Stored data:
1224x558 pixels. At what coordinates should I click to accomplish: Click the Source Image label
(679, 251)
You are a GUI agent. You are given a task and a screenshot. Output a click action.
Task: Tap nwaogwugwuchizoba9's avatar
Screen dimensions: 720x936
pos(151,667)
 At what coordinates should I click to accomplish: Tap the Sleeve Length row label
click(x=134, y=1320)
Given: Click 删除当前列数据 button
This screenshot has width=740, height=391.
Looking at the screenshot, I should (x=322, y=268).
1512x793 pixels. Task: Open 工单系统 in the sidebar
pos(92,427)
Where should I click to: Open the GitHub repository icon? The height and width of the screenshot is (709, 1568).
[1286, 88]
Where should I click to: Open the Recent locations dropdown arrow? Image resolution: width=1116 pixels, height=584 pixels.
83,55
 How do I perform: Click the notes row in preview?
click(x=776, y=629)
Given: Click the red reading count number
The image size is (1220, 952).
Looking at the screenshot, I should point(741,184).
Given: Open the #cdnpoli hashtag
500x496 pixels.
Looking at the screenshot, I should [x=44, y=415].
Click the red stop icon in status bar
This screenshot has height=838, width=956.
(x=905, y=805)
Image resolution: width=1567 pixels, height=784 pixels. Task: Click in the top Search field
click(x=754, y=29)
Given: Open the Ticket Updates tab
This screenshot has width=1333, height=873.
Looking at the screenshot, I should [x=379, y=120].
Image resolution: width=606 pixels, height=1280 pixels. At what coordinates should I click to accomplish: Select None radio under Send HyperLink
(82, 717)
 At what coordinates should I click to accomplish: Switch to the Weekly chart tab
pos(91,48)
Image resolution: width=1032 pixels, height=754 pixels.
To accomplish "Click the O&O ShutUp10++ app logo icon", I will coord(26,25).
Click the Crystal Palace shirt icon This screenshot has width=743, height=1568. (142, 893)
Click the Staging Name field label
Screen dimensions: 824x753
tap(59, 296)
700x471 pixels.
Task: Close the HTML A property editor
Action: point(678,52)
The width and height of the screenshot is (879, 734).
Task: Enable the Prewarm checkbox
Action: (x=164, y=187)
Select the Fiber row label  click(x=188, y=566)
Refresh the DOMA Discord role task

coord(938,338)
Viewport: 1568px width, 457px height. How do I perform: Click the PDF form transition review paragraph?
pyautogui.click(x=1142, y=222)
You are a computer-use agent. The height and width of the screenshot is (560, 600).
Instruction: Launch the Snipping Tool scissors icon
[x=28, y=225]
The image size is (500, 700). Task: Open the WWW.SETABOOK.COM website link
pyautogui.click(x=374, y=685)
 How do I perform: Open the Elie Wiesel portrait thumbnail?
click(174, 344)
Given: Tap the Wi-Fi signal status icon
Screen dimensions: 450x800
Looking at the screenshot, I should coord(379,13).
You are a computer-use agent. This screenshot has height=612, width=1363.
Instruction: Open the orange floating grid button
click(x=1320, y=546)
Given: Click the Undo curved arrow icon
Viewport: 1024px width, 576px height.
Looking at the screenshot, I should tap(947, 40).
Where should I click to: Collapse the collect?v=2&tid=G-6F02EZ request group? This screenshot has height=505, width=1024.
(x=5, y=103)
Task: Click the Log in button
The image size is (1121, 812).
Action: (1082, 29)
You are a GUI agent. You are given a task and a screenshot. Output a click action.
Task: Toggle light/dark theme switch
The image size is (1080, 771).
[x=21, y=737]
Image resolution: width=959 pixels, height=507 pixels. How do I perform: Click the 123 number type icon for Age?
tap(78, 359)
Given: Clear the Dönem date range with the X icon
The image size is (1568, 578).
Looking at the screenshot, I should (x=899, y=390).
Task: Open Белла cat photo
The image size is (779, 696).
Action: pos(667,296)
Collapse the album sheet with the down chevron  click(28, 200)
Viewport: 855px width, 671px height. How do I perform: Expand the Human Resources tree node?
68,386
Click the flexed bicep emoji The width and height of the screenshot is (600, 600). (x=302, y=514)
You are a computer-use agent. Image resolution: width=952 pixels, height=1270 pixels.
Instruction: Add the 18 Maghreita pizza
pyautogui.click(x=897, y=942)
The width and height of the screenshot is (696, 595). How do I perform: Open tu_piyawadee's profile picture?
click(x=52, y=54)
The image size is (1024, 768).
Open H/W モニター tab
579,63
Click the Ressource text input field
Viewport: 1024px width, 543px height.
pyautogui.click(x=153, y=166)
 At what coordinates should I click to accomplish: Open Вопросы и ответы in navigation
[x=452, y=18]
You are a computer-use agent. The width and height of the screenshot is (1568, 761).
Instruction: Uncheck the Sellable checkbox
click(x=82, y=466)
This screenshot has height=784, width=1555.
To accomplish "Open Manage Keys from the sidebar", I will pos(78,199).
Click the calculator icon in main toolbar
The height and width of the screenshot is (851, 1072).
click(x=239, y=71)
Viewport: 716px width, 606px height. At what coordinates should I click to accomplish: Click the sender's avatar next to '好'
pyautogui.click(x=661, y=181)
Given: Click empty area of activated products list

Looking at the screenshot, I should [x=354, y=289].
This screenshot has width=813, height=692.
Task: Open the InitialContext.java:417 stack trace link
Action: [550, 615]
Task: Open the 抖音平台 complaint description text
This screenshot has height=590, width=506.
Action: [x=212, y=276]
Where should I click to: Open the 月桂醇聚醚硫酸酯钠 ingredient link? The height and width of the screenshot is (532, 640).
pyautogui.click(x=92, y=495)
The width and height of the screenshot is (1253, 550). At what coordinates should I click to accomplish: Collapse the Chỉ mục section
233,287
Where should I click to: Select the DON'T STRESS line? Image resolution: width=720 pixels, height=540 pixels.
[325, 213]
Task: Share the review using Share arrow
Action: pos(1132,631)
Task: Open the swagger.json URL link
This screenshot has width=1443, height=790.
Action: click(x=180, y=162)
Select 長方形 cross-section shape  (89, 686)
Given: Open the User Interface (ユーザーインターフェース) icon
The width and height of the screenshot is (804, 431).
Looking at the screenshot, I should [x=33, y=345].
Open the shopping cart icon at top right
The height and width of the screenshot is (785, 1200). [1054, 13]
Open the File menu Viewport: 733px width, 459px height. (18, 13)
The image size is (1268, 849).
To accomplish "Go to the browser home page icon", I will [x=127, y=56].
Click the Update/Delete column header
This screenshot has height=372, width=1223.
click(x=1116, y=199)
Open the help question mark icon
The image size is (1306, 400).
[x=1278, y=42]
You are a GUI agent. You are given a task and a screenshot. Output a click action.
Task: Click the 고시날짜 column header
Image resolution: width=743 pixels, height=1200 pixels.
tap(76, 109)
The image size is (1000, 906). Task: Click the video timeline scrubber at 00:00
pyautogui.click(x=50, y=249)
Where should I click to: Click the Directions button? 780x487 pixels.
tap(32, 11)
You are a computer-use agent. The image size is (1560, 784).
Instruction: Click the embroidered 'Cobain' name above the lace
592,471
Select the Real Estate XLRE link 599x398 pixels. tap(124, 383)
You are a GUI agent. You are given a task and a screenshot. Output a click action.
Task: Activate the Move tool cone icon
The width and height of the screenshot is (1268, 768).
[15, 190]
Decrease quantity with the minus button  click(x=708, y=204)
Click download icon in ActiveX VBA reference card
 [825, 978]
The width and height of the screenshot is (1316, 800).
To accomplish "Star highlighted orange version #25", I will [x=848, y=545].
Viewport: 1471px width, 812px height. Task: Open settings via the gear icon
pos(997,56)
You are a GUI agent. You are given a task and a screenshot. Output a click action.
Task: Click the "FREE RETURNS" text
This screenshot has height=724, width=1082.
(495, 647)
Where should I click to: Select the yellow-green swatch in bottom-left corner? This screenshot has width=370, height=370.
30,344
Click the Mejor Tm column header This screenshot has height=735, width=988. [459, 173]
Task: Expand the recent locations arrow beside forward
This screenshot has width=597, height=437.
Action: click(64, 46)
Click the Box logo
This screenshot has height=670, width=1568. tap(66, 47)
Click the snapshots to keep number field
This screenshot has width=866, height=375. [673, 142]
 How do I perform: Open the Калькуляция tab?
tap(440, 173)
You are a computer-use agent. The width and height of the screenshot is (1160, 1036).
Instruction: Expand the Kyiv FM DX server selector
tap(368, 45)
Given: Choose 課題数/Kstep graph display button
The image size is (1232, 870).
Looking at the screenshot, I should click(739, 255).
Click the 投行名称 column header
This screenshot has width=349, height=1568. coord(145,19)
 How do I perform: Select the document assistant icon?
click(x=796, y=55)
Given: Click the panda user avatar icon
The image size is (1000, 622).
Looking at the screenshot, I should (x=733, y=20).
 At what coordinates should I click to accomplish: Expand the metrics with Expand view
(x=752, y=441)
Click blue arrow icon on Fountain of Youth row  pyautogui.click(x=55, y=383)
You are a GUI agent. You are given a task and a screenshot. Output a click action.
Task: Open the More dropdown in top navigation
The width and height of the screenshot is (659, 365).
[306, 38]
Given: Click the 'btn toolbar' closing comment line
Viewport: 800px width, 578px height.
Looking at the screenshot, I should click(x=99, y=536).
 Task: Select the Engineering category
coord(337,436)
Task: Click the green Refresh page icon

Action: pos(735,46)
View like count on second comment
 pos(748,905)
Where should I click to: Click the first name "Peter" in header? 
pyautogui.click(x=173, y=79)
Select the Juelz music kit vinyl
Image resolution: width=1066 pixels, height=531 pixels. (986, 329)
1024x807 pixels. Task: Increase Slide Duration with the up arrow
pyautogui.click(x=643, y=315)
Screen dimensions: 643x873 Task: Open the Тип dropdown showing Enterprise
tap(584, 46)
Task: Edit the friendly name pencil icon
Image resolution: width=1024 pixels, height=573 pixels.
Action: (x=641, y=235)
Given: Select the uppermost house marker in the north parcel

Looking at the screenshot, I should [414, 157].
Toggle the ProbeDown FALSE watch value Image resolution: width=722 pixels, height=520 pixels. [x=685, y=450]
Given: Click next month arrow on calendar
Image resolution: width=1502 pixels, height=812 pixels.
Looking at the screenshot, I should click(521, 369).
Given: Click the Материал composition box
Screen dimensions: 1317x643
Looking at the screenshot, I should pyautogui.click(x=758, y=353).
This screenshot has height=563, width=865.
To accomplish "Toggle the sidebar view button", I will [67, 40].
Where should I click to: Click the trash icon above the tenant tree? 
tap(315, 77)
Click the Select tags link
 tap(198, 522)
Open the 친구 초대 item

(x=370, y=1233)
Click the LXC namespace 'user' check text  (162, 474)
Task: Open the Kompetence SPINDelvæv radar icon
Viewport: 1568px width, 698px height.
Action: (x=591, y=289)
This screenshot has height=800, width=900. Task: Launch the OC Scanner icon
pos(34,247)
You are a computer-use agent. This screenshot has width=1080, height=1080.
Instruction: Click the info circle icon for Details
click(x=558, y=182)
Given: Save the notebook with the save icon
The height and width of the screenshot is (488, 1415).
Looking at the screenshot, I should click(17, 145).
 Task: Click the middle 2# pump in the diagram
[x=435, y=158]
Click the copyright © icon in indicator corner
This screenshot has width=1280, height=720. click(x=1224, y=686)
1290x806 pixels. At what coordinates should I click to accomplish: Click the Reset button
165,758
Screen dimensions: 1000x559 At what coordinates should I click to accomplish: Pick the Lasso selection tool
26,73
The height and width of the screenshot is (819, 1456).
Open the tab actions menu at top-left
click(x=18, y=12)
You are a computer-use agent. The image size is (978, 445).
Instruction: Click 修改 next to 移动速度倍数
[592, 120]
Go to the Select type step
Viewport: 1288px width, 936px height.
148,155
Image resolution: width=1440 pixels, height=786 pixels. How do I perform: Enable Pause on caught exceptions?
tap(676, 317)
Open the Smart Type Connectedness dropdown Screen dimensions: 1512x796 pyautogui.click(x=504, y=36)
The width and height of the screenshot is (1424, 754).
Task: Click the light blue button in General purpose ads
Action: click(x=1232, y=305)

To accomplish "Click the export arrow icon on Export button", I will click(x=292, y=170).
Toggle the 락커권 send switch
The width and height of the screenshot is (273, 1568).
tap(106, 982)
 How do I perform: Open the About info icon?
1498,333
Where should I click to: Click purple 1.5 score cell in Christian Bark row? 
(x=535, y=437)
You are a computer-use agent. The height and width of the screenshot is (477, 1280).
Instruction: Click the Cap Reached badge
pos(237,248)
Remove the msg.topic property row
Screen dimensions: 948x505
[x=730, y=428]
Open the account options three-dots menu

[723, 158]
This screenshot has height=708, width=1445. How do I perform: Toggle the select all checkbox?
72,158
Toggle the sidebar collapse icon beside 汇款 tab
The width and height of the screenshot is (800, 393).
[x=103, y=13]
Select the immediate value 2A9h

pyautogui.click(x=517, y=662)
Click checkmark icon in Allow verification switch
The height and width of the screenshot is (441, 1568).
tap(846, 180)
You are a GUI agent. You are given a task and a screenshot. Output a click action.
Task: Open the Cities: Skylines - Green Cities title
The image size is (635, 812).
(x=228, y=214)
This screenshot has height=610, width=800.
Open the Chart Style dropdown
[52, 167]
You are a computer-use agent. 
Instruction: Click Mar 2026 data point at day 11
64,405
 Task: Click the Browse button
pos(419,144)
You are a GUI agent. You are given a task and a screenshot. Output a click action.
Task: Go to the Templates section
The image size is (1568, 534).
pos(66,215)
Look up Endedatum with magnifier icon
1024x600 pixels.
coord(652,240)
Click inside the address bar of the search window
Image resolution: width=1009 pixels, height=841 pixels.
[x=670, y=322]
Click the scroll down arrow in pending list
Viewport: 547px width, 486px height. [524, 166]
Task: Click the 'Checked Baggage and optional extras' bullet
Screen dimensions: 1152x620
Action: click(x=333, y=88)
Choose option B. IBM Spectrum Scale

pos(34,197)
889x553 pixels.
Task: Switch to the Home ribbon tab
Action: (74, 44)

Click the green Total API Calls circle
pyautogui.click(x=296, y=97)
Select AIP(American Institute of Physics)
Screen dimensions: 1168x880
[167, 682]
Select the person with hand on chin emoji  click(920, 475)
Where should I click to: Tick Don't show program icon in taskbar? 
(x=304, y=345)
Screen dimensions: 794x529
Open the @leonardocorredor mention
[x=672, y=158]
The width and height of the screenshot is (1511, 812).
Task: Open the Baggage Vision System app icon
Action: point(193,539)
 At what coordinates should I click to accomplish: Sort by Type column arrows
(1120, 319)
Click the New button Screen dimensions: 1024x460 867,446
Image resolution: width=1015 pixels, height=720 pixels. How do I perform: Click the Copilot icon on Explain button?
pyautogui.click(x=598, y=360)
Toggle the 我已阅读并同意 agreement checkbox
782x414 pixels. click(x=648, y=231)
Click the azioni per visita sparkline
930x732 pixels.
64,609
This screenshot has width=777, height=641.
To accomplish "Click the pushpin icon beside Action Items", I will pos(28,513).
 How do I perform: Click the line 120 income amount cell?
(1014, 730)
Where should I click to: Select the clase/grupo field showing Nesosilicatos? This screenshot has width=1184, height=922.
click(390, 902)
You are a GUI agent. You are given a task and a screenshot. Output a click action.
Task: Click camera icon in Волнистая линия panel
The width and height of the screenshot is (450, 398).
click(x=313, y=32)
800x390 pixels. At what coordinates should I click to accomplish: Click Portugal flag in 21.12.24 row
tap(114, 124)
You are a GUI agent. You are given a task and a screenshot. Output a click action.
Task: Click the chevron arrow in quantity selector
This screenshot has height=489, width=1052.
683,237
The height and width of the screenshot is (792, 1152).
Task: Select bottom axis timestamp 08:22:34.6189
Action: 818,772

* [What you need to do]
Copy out each line carrying the string "computer" from the data.

* [Answer for the task]
You are a computer-use agent. The height and width of the screenshot is (560, 600).
You are a computer-use agent. This screenshot has height=612, width=1363.
You are a computer-use agent. Image resolution: width=952 pixels, height=1270 pixels.
You are a computer-use agent. The width and height of the screenshot is (1568, 761).
You are a computer-use agent. The image size is (1560, 784).
You are a computer-use agent. The width and height of the screenshot is (1160, 1036).
You are a computer-use agent. This screenshot has width=1080, height=1080.
You are a computer-use agent. The image size is (978, 445).
You are a computer-use agent. The height and width of the screenshot is (477, 1280).
You are a computer-use agent. 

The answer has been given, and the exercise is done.